O negócio bancário foi a grande renda do final do século passado e do início deste século. O crédito à habitação foi um dos mais poderosos mecanismos desta transferência de riqueza assegurada pelo Estado, do bolso dos contribuintes para os acionistas do bancos. Com a imposição dos juros baixos na adesão à moeda única, o crédito fácil sustentou a procura interna num longo ciclo de compressão dos salários. E a loucura do betão instalou-se.

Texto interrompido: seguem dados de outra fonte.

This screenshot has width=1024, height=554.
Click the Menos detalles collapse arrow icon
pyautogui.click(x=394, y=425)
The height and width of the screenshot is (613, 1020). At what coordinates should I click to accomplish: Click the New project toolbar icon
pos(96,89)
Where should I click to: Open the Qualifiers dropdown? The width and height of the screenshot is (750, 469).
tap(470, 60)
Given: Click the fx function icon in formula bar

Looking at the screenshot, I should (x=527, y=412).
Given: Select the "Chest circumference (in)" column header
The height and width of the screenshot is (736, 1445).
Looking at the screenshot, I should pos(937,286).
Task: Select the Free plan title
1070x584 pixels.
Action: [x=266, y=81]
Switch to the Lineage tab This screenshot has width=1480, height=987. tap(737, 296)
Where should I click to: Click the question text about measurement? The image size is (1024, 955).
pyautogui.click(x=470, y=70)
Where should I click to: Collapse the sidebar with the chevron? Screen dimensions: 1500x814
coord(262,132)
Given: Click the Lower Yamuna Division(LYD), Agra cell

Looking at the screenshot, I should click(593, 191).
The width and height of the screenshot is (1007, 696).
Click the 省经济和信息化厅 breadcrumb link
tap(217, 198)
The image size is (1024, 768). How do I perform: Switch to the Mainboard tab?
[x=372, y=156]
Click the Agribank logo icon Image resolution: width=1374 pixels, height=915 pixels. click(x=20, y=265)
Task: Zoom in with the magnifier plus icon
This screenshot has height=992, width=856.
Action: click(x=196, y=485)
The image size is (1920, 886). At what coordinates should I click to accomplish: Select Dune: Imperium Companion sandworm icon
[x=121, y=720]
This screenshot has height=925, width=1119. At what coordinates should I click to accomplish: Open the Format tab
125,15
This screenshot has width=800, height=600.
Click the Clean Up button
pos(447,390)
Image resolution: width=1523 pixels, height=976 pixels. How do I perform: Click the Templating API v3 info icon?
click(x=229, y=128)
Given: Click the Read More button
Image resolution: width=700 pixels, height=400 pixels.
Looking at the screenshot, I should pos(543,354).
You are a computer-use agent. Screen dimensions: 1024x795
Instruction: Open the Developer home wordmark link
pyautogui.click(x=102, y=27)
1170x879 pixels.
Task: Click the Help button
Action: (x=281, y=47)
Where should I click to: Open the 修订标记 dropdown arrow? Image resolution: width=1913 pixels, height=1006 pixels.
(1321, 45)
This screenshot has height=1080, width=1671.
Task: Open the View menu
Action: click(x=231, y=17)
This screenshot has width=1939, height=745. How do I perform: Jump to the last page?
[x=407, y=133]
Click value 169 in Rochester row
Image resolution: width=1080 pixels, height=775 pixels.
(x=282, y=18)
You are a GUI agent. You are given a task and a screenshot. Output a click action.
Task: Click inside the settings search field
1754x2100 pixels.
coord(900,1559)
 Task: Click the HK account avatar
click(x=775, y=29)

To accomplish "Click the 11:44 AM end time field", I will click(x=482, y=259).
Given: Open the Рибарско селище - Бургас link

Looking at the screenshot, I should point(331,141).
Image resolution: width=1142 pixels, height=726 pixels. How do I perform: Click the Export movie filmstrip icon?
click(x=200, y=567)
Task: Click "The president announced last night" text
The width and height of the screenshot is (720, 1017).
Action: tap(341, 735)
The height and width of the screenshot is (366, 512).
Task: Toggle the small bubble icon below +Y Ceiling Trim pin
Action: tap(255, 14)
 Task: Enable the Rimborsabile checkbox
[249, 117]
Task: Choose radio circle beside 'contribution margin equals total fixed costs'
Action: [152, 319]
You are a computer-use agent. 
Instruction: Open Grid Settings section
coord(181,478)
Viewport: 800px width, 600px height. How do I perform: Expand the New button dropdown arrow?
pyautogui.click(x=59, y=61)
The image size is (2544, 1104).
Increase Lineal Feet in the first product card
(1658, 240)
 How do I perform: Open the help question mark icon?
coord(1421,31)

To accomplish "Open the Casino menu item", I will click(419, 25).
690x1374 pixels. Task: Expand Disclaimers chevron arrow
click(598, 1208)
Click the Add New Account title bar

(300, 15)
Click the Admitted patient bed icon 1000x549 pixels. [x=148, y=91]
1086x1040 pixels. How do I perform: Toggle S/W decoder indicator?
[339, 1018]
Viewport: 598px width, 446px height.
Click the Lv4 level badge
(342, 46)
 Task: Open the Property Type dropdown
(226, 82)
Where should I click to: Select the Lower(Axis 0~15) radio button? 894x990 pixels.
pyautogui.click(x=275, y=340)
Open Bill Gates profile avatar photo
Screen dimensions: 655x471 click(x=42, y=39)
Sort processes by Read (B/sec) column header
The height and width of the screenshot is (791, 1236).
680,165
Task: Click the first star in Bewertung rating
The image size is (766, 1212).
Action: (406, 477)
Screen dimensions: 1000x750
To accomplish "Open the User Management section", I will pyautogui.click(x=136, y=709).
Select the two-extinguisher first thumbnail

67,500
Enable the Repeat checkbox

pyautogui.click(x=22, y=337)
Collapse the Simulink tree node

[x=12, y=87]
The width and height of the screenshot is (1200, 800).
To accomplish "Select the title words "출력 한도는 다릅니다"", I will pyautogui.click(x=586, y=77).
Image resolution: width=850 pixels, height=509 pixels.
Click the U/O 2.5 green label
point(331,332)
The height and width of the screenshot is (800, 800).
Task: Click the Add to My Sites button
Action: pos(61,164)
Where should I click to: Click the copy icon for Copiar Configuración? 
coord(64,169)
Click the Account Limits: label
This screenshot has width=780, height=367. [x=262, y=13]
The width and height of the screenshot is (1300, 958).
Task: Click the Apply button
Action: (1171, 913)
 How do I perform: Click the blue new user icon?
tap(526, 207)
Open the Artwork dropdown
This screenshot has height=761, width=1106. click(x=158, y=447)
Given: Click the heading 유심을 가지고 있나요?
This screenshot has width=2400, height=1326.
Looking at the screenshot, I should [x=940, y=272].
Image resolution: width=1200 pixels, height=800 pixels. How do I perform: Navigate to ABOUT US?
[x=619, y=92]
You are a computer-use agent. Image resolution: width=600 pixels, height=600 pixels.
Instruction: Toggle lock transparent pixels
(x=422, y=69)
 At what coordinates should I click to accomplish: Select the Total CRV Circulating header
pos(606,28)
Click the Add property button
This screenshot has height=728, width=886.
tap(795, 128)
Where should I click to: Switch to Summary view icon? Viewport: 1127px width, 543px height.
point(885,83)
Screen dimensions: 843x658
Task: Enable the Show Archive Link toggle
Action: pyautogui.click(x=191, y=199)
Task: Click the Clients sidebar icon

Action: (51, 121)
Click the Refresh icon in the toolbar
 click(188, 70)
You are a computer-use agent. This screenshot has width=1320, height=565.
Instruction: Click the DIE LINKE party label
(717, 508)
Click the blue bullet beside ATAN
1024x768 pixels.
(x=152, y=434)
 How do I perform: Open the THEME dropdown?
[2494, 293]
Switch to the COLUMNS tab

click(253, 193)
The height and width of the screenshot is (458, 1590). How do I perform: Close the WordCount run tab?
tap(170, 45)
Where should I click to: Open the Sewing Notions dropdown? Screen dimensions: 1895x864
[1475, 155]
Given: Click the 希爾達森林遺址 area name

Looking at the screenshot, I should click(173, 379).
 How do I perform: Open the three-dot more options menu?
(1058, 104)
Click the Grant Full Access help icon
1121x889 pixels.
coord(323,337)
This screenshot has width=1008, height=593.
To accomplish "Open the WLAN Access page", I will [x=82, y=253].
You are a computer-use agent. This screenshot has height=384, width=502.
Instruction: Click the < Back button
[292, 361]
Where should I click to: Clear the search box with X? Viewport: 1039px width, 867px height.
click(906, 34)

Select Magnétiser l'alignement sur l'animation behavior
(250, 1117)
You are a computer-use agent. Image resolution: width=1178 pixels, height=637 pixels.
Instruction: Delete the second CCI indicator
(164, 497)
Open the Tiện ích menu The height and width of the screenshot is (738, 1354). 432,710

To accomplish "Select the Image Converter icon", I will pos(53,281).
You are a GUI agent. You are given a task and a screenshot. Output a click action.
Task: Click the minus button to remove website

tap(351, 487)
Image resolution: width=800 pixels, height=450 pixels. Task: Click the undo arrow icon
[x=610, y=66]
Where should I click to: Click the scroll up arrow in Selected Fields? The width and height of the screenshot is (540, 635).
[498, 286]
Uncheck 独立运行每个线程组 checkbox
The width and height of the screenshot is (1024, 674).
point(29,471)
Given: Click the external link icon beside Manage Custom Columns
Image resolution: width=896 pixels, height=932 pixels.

O Estado financiou diretamente o negócio. Acaba de ser conhecido o primeiro estudo sobre a aplicação dos fundos públicos em habitação ao longo de 25 anos (1987-2011), realizado pelo Instituto da Reabilitação e Reabilitação Urbana (IHRU). Em síntese: três quartas partes destes fundos, nada menos que 7 mil milhões de euros, foram entregues aos bancos sob a forma de bonificação dos juros cobrados no crédito à habitação. Enquanto as despesas de realojamento não passaram de 14%, os incentivos ao arrendamento consumiram apenas 8%. O número de famílias a viver em casas arrendadas caiu para metade em duas décadas. Segundo o estudo do IHRU, houve vários anos em que parte das verbas orçamentadas para realojamento e apoio ao arrendamento ficaram por gastar, tal era a obcessão em construir.
Na confortável posição de intermediária, a banca nacional pedia emprestado aos grandes bancos do centro da Europa, que dispunham dos excedentes de capital daquelas economias, e emprestava em Portugal a um amplo segmento popular de baixos rendimentos, sobrecarregado pelo arrendamento caro e aberto ao crédito para a compra de casa. A média dos anos 1990-2010 é de oitenta mil novos fogos, o equivalente a uma cidade de Coimbra construída em cada ano. O parque habitacional aumenta 40% nesse periodo e a dívida hipotecária cresce 2000%.
Até à crise financeira, o crédito à construção e à habitação foi sempre dez vezes superior ao concedido à indústria, pescas e agricultura (DN, 20.02.2012). Ultrapassou o valor do PIB em 2008, ao atingir os 180 mil milhões de euros. A bolha crescia, mas o volume de depósitos não a acompanhava. Cada vez mais alavancados, os bancos continuavam a distribuir copiosos dividendos aos acionistas. Como regista Pedro Santos Guerreiro, só entre 2006 e 2010, os três maiores bancos privados (BCP, BPI, BES) entregaram cerca de 2 mil milhões de euros de dividendos, capital que poderia ter reduzido a alavancagem e protegido os bancos.
Ao mesmo tempo que a supervisão fechava os olhos à gestão arriscada, o Estado permitia taxas efetivas de IRC da ordem dos 15%, fruto do “planeamento fiscal”, e financiava indiretamente despedimentos na banca, permitindo que os custos de indemnizações fossem diluídos nos resultados apresentados. O resto da história é conhecida: em 2011, o valor bolsista dos três maiores bancos privados era um sexto do de 2007. BCP, BPI e Banif batiam à porta do Estado a pedir uma injeção de capital. O BES era um queijo suiço.
O próprio presidente do IHRU, Vitor Reis, ex-deputado do PSD, diz que os números do crédito bonificado são "assustadores". Na verdade, são apenas uma boa ilustração do modelo económico que nos trouxe até aqui, do bloco central que mandou e dos rentistas que acumularam. O número de famílias a viver em casas arrendadas caiu para metade enquanto se construiu o equivalente a uma cidade de Coimbra por ano. Foi um quarto de século de realojamento em guetos, rendas proibitivas, degradação dos centros históricos e dos bairros sociais, famílias endividadas e hoje penhoradas ou desalojadas. A política de habitação é o retrato do poder dos rentistas.